Ejercicio: Extrae, sin cambiar nada, las líneas que van desde el comienzo de los ítems hasta la línea que contiene "profile is located", ambas incluidas.

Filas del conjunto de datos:
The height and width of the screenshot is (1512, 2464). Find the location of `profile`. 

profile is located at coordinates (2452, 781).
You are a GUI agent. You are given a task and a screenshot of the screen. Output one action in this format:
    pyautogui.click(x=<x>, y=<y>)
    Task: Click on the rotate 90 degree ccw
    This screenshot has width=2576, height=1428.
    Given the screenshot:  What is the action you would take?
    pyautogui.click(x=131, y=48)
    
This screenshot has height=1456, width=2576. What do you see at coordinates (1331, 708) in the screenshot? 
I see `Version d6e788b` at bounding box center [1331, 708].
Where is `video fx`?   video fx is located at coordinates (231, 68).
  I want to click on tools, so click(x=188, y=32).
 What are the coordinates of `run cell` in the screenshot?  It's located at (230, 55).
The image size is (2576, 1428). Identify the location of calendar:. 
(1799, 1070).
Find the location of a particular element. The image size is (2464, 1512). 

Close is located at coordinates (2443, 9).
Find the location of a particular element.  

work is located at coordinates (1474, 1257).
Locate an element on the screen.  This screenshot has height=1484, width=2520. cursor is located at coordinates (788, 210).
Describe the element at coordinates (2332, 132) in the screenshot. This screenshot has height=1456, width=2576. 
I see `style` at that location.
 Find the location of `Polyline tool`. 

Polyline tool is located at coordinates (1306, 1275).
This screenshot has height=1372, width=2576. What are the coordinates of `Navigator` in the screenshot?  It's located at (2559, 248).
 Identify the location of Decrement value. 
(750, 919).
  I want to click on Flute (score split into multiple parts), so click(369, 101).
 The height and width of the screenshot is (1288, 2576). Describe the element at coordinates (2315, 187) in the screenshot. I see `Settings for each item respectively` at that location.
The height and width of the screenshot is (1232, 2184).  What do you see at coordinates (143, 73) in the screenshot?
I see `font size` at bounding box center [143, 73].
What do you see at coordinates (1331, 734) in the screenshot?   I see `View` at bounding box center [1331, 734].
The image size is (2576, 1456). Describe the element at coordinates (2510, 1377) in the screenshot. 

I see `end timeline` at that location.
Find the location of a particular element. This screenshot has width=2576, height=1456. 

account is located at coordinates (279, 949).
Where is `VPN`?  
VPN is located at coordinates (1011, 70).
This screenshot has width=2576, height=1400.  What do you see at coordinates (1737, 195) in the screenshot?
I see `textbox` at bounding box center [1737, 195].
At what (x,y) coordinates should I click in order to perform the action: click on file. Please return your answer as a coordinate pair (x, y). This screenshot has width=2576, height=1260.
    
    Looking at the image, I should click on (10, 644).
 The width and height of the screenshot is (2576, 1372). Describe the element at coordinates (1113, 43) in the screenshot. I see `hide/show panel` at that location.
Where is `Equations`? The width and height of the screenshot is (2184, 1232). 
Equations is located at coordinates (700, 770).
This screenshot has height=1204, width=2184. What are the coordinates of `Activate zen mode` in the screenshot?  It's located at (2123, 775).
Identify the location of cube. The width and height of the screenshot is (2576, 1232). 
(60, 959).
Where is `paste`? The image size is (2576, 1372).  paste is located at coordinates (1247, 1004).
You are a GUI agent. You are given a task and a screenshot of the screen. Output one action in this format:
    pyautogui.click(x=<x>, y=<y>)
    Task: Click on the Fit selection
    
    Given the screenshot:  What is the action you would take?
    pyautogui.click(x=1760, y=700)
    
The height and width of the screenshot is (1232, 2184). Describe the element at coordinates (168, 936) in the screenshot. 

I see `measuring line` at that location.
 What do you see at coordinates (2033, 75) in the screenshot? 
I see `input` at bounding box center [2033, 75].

Respuesta completa:
The height and width of the screenshot is (1512, 2464). Find the location of `profile`. 

profile is located at coordinates (2452, 781).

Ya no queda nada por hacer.